Keuntungan tambahan dari toksin botulinum dalam pengobatan tetanus termasuk


berkurangnya kebutuhan muscle relaxant yang memengaruhi kesadaran [63] dan efek
jangka panjang dari racun botulinum (> 3 bulan) [64], yang dalam kebanyakan kasus
bertahan lebih lama daripada toksin tetanus.

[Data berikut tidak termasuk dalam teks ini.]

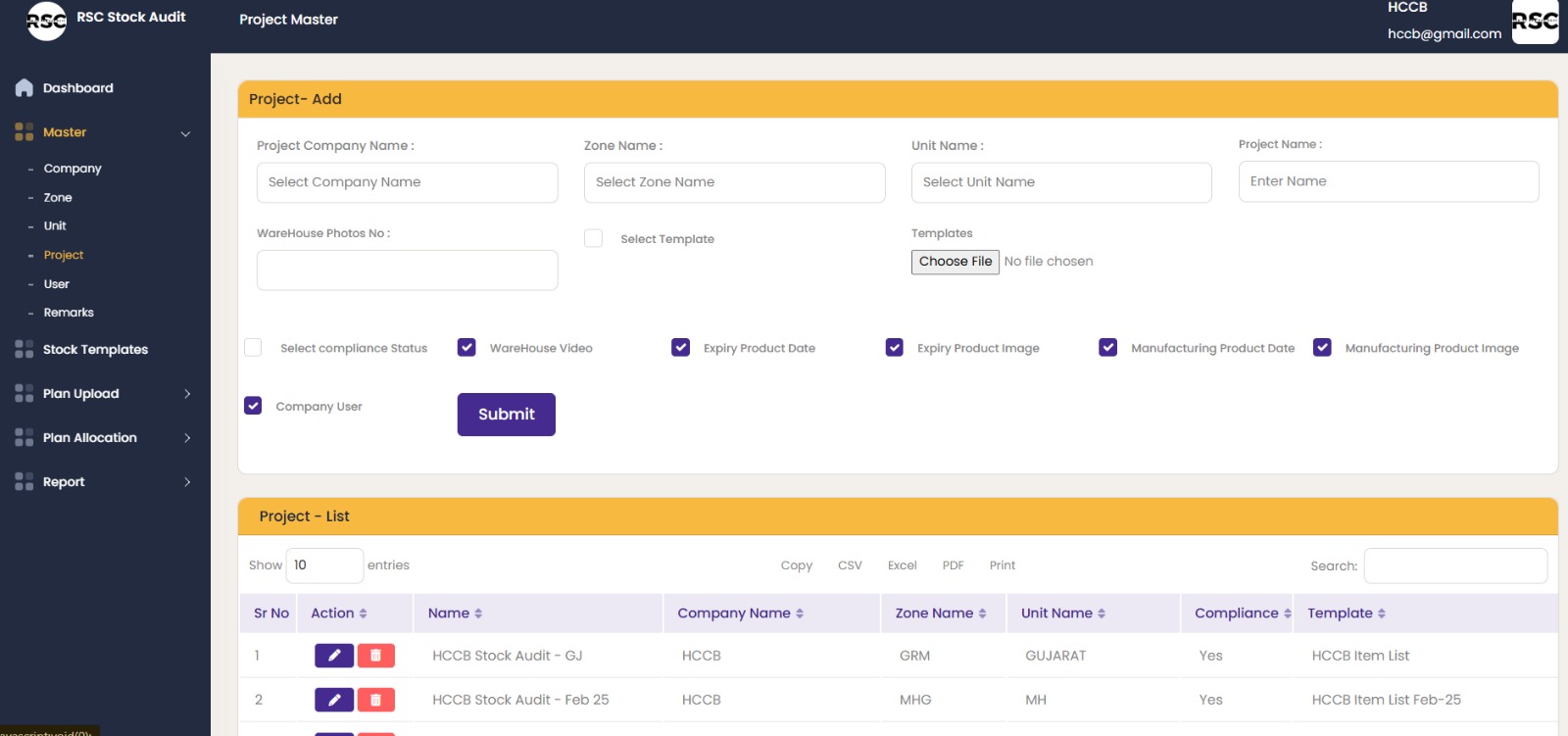Image resolution: width=1568 pixels, height=736 pixels.
Task: Uncheck the WareHouse Video checkbox
Action: (x=466, y=348)
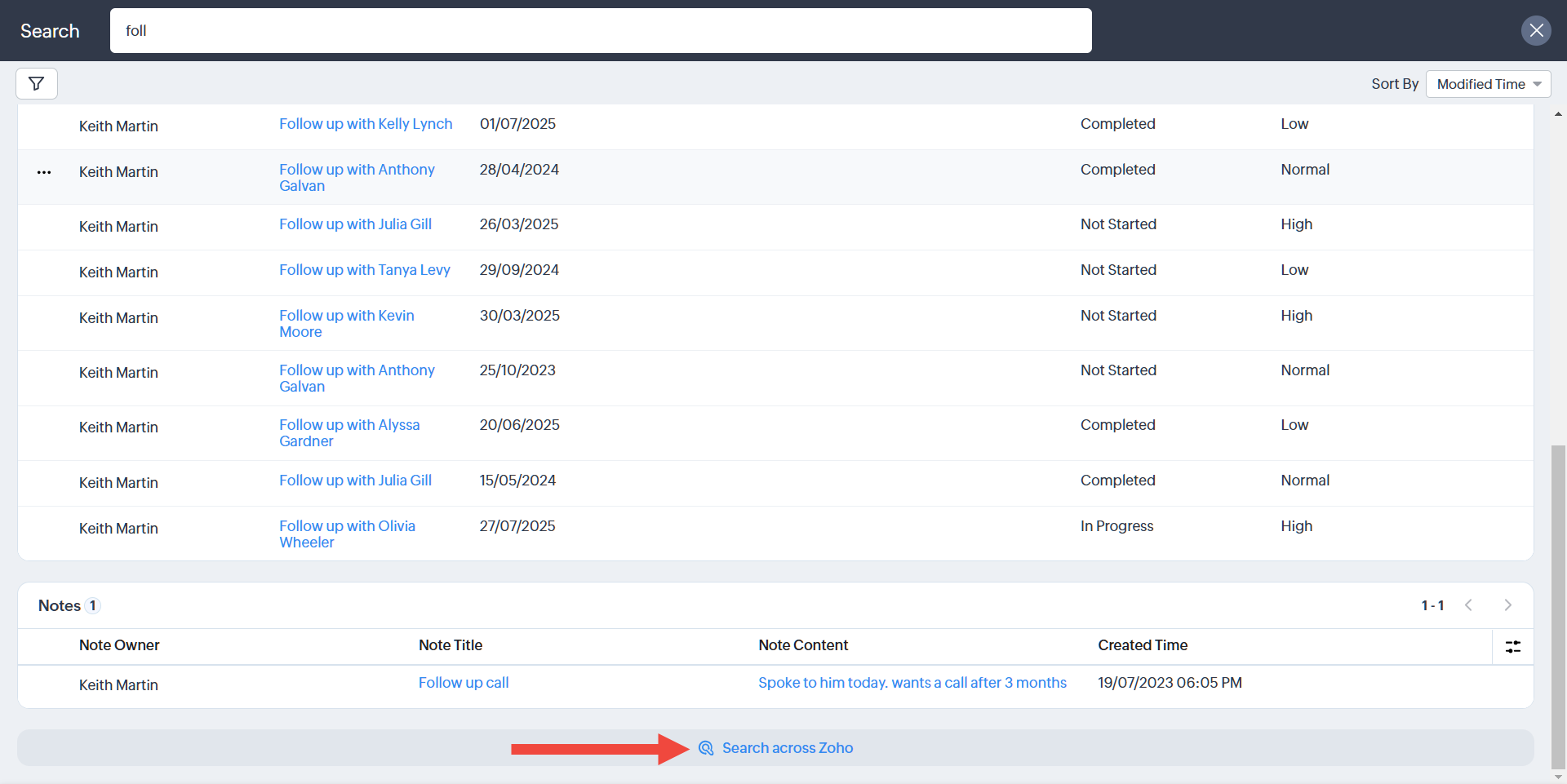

Kerugian dari pendekatan toksin botulinum terhadap tetanus termasuk kesulitan


mengobati semua kelompok otot yang terkena dalam tetanus generalisata Meski
begitu, toksin botulinum harus dipertimbangkan dalam tetanus generalisata, di mana
kekakuan kelompok otot tertentu dapat menimbulkan tantangan terapi khusus.
Lambatnya aksi dan peningkatan efek secara bertahap selama satu hingga tiga
minggu memerlukan perawatan simultan dengan obat muscle relaxant lainnya.
Kemungkinan overdosis, bukti yang dapat menjadi nyata beberapa hari setelah injeksi
toksin botulinum, membuatnya penting untuk memantau pasien dengan cermat. Efek
berlarut-larut toksin botulinum [64] menyiratkan bahwa efek samping semacam itu
kemungkinan berlangsung beberapa lama. Hambatan utama untuk penggunaan toksin
botulinum untuk tetanus terbukti ialah biaya pengobatan, terutama dalam tetanus
umum, di mana dosis besar mungkin diperlukan untuk mengurangi rigiditas dan
spasmeotot-otot besar.

6. Kesimpulan

Pengalaman penggunaan toksin botulinum masih terbatas terhadap pengobatan


kekakuan otot dan kejang pada tetanus. Namun, dari beberapa laporan kasus yang
dipublikasikan, tampaknya perawatan ini bermanfaat. Hal ini mungkin benar
terutama untuk trismus, yang merupakan masalah utama, yang merupakan
predisposisi aspirasi paru, nyeri, menggigit lidah secara tidak sengaja, anoreksia, dan
karies gigi. Perawatan trismus dengan toksin botulinum mungkin merupakan
prosedur yang cukup aman, karena injeksi ke dalam masseter dan otot temporalis
dapat dicapai tanpa membahayakan struktur vital yang berdekatan. Namun,
kemungkinan komplikasi yang disebabkan oleh penyebaran racun yang jauh harus
diingat. Ada kekurangan yang umum dari uji klinis acak (randomized clinical trials)
sehubungan dengan kedua antibiotik [31,32] dan terapi relaksasi otot [35] pada
tetanus. Diharapkan bahwa potensi kegunaan toksin botulinum dalam pengobatan
tetanus akan mengarah pada evaluasi dalam uji klinis.